YOUR INSTRUCTIONS - All of the data below is to be output without alteration.

(Data entries)
__________

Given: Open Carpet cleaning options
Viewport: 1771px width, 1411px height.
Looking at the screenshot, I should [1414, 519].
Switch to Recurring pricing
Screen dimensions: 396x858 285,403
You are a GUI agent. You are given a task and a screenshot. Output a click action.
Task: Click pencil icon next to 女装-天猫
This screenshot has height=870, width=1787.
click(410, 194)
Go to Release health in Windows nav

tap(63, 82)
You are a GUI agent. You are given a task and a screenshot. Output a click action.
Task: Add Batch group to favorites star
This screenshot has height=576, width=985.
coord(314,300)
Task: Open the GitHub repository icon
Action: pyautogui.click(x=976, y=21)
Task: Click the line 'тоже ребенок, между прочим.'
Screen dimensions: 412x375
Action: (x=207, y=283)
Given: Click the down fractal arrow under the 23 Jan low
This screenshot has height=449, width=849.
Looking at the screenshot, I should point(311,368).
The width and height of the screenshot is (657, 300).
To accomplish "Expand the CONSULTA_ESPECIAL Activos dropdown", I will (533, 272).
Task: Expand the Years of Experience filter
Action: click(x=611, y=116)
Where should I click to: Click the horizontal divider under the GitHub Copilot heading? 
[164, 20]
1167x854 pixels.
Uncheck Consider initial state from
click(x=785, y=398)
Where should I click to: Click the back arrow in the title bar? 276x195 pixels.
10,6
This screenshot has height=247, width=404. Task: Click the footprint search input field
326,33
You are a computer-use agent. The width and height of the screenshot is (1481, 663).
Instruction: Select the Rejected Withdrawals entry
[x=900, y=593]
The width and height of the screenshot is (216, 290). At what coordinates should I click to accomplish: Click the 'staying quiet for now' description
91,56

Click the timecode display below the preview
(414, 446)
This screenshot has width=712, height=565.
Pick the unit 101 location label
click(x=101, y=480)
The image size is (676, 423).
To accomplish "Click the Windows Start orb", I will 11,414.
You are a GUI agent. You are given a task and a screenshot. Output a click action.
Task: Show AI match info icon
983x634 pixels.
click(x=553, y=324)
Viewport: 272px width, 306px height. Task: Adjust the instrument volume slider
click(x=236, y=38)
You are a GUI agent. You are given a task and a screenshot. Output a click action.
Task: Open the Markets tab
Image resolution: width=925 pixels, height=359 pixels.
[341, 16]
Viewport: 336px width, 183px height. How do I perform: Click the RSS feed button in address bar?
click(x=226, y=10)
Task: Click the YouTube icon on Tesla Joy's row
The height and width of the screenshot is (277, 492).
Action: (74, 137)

__________

ANSWER TO THIS TASK -
Given: Open Carpet cleaning options
Viewport: 1771px width, 1411px height.
Looking at the screenshot, I should [1414, 519].
Switch to Recurring pricing
Screen dimensions: 396x858 285,403
You are a GUI agent. You are given a task and a screenshot. Output a click action.
Task: Click pencil icon next to 女装-天猫
This screenshot has height=870, width=1787.
click(410, 194)
Go to Release health in Windows nav

tap(63, 82)
You are a GUI agent. You are given a task and a screenshot. Output a click action.
Task: Add Batch group to favorites star
This screenshot has height=576, width=985.
coord(314,300)
Task: Open the GitHub repository icon
Action: pyautogui.click(x=976, y=21)
Task: Click the line 'тоже ребенок, между прочим.'
Screen dimensions: 412x375
Action: (x=207, y=283)
Given: Click the down fractal arrow under the 23 Jan low
This screenshot has height=449, width=849.
Looking at the screenshot, I should point(311,368).
The width and height of the screenshot is (657, 300).
To accomplish "Expand the CONSULTA_ESPECIAL Activos dropdown", I will (533, 272).
Task: Expand the Years of Experience filter
Action: click(x=611, y=116)
Where should I click to: Click the horizontal divider under the GitHub Copilot heading? 
[164, 20]
1167x854 pixels.
Uncheck Consider initial state from
click(x=785, y=398)
Where should I click to: Click the back arrow in the title bar? 276x195 pixels.
10,6
This screenshot has height=247, width=404. Task: Click the footprint search input field
326,33
You are a computer-use agent. The width and height of the screenshot is (1481, 663).
Instruction: Select the Rejected Withdrawals entry
[x=900, y=593]
The width and height of the screenshot is (216, 290). At what coordinates should I click to accomplish: Click the 'staying quiet for now' description
91,56

Click the timecode display below the preview
(414, 446)
This screenshot has width=712, height=565.
Pick the unit 101 location label
click(x=101, y=480)
The image size is (676, 423).
To accomplish "Click the Windows Start orb", I will 11,414.
You are a GUI agent. You are given a task and a screenshot. Output a click action.
Task: Show AI match info icon
983x634 pixels.
click(x=553, y=324)
Viewport: 272px width, 306px height. Task: Adjust the instrument volume slider
click(x=236, y=38)
You are a GUI agent. You are given a task and a screenshot. Output a click action.
Task: Open the Markets tab
Image resolution: width=925 pixels, height=359 pixels.
[341, 16]
Viewport: 336px width, 183px height. How do I perform: Click the RSS feed button in address bar?
click(x=226, y=10)
Task: Click the YouTube icon on Tesla Joy's row
The height and width of the screenshot is (277, 492).
Action: (74, 137)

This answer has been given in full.